Nearly-identical code is a problem of course. If we move away from iterators and toward cursors, will there be a general duplication of loop iteration code, one copy for cursors and one for iterators? After all, iterators aren’t going anywhere, and sometimes you need one.
What’s necessary in order to adopt cursors widely is to have a story
for interconverting them with iterators, without always duplicating
code. (Sometimes we duplicate code if it helps performance but we try
not to indulge too often.) Given the similarity in structure, can
cursors be automatically derived from iterators? The answer seems to
be no (in general) since deriving the three methods of a cursor from
the two methods of an iterator requires somehow splitting the get
method of the iterator into its two effects, and assigning the bits of
code to the get
and advance
methods of the cursor.
But it seems that iterators can be derived from cursors. Here is a
proof, specialized to the current example of CharCursor
and
CharIterator
:
class CharIterator implements PrimitiveIterator.OfInt {
CharCursor c;
public boolean hasValue() {
return c.hasValue();
}
public int nextInt() {
int x = c.getAsInt(); // (where is my ++)
c = c.advance();
return x;
}
}
More generically:
abstract class IteratorFromCursor<T> implements Iterator<T> {
protected Cursor<T> c;
protected IteratorFromCursor<T>(Cursor<T> initialState) {
c = initialState;
}
public boolean hasNext() {
return c.hasValue();
}
public T next() {
T x = c.get(); // (where is my ++)
c = c.advance();
return x;
}
public void forEachRemaining(Consumer<T> block) {
c.forEachRemaining(block);
}
}
(In order to fully flatten this class, it will need to be a template class.
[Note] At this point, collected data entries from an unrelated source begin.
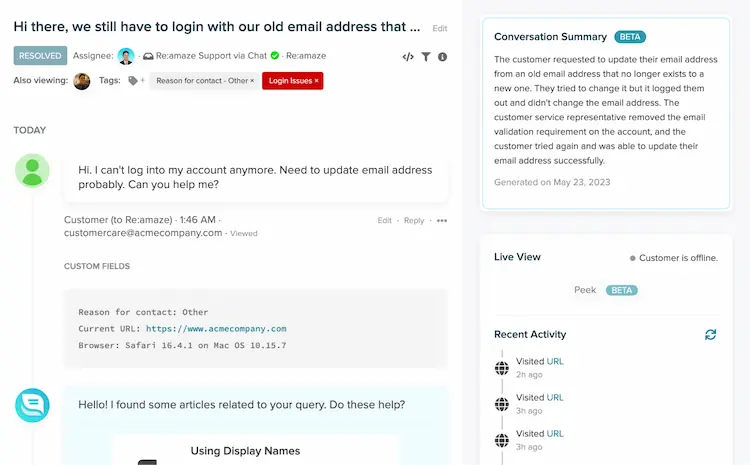Click Reply on the customer message
Screen dimensions: 750x465
click(x=414, y=221)
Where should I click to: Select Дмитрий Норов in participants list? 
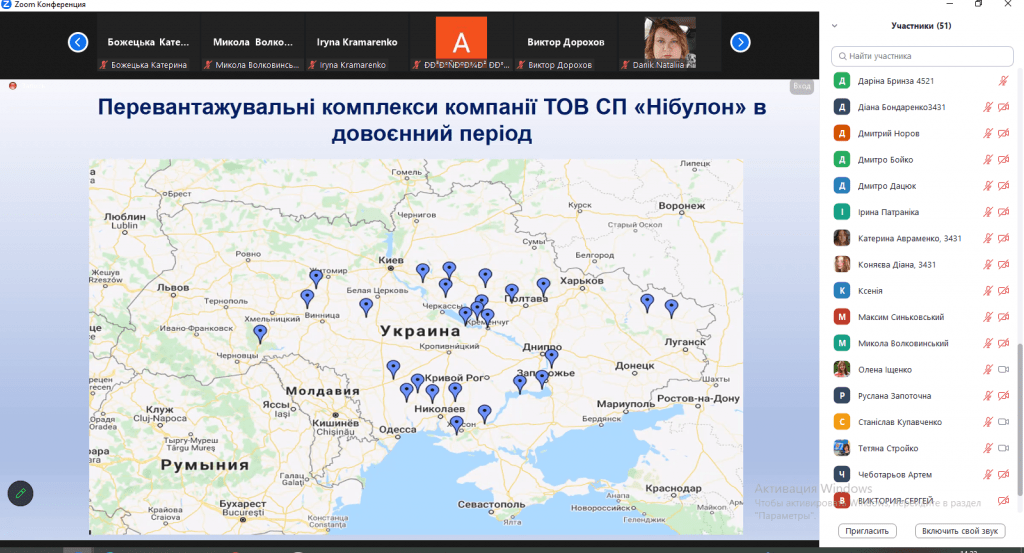(888, 133)
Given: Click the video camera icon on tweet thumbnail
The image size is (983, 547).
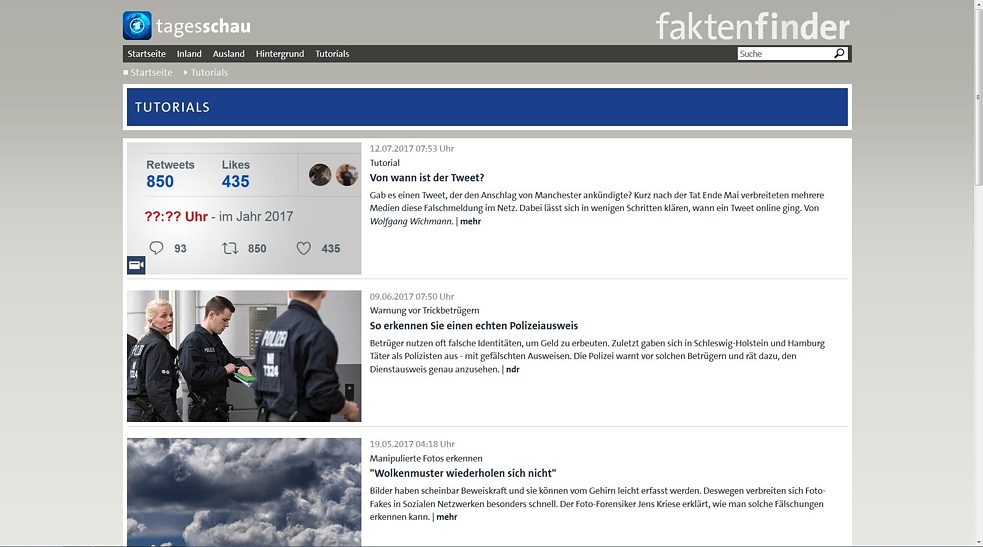Looking at the screenshot, I should [x=136, y=265].
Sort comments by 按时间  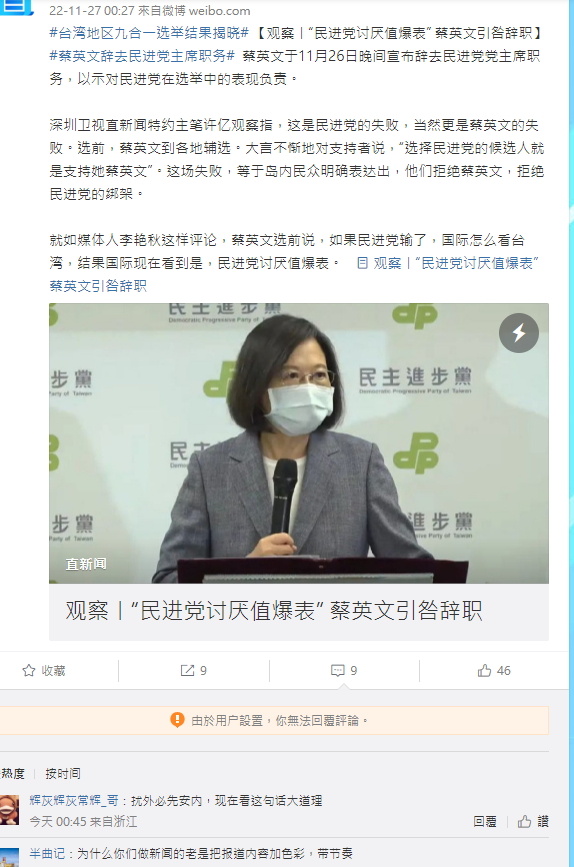coord(62,774)
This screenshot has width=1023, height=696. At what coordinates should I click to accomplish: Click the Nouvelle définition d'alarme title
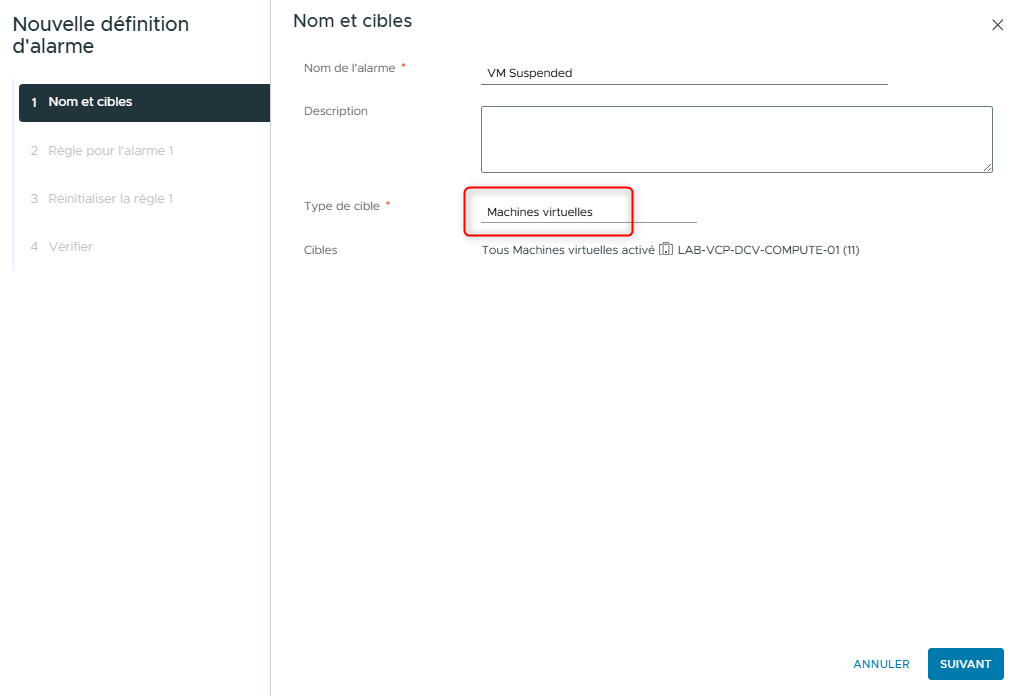coord(100,34)
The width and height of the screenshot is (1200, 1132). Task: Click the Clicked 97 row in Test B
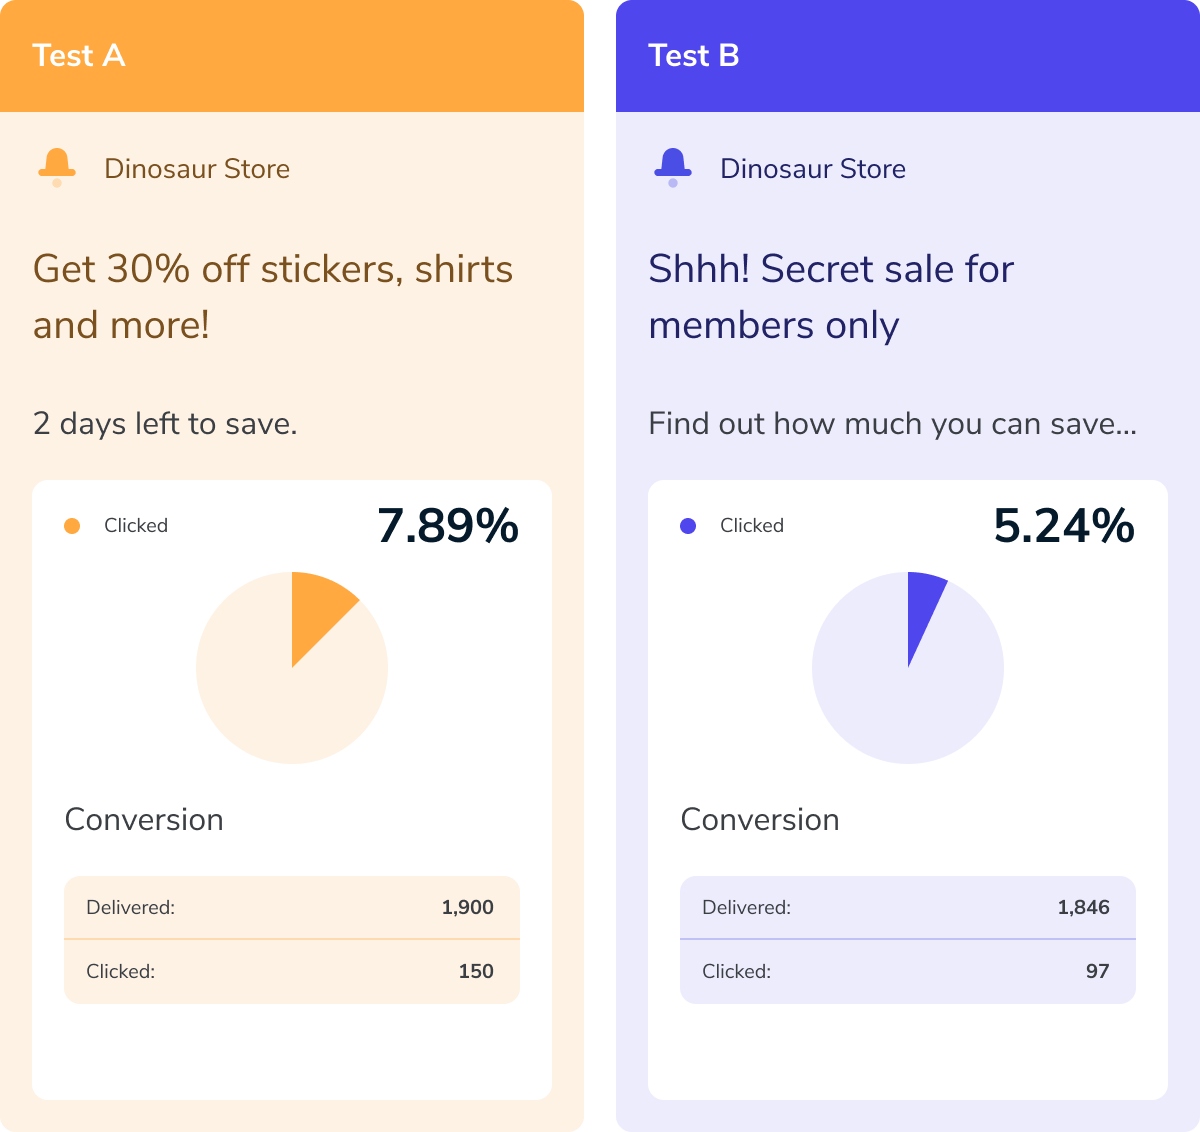[x=907, y=971]
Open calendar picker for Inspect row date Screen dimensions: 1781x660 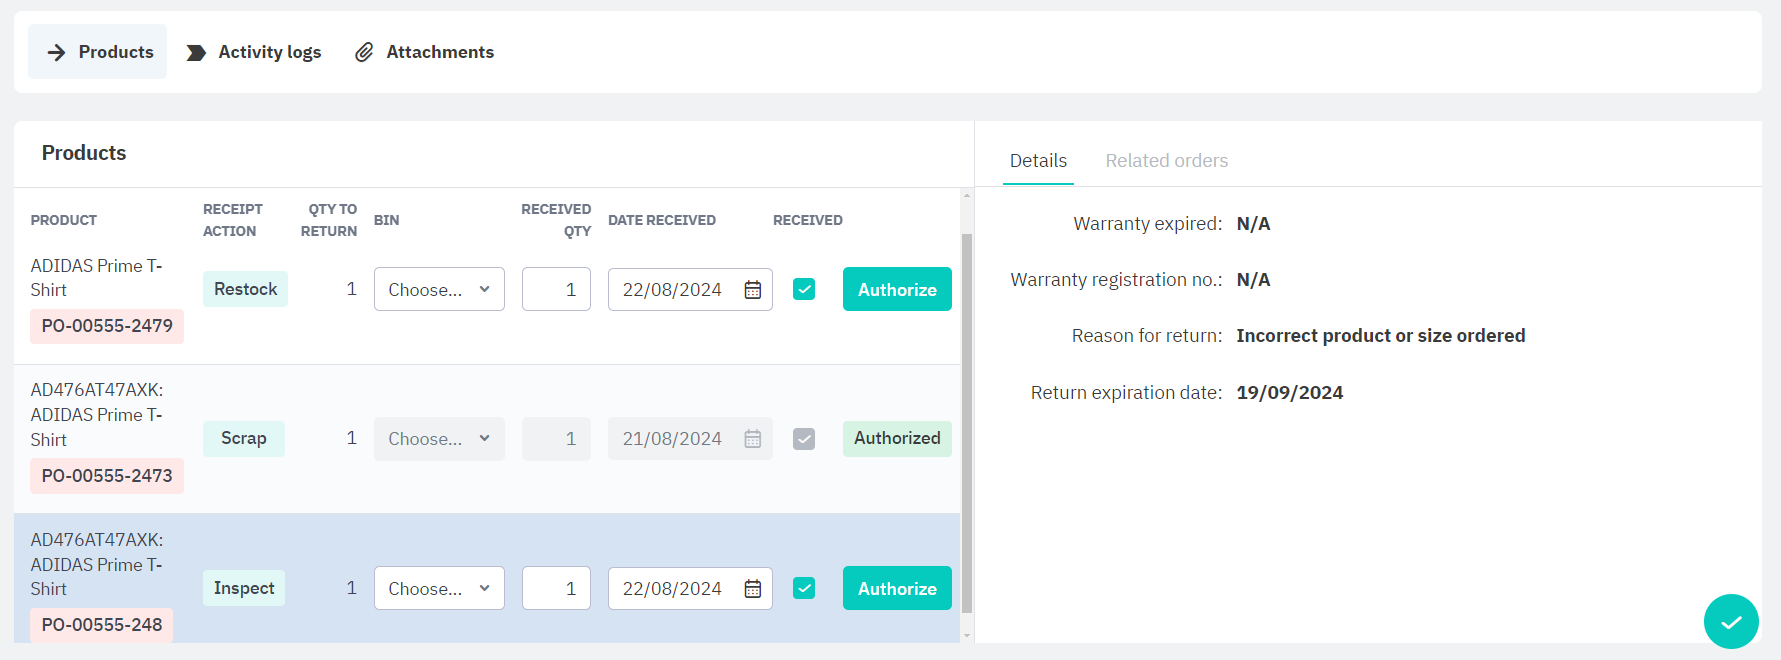[753, 589]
This is a planned follow-on to value types. Before template classes, the generic iterator will have a slightly more complex heap structure. Where escape analysis succeeds with bespoke iterators, it is likely also to succeed with such generic iterators built on top of cursors.)
Given that derivation, it will be reasonable, over time, to refactor
some existing iterators as cursors, splitting the two effects of the
get
method by hand, and supplying backward-compatible iterators
automatically using generics like the above.
What have we learned?
Value classes can incrementally improve on certain kinds of mutable classes, such as iterators. The improvement is that the dependence on escape analysis is removed.
In particular, value classes can reduce heap pressure for loop, in cases where we care about such things.
The improvement requires recoding but is incremental in cost, because the code for cursors and iterators is very similar.
To benefit from cursors, for-loops which use iterators need recoding; this recoding is also incremental in nature.
There is a backward compatibility story for iterators in a world where cursors are the new way to do things.
In order to operate effectively with for-loops, value classes may need a bit more syntax love, so they can “work like an int” when that int is loop variable.
Since moving to cursors requires recoding for both loops and iterators, it’s fair to wonder whether we are actually stuck with iterators, despite their issues. Of course, most code will stay as it is, but performance sensitive code may benefit from recoding loops. In that case, having a basic supply of cursors on hand makes sense.
In any case, simply as a thought experiment, cursors have taught us more about how value types will work.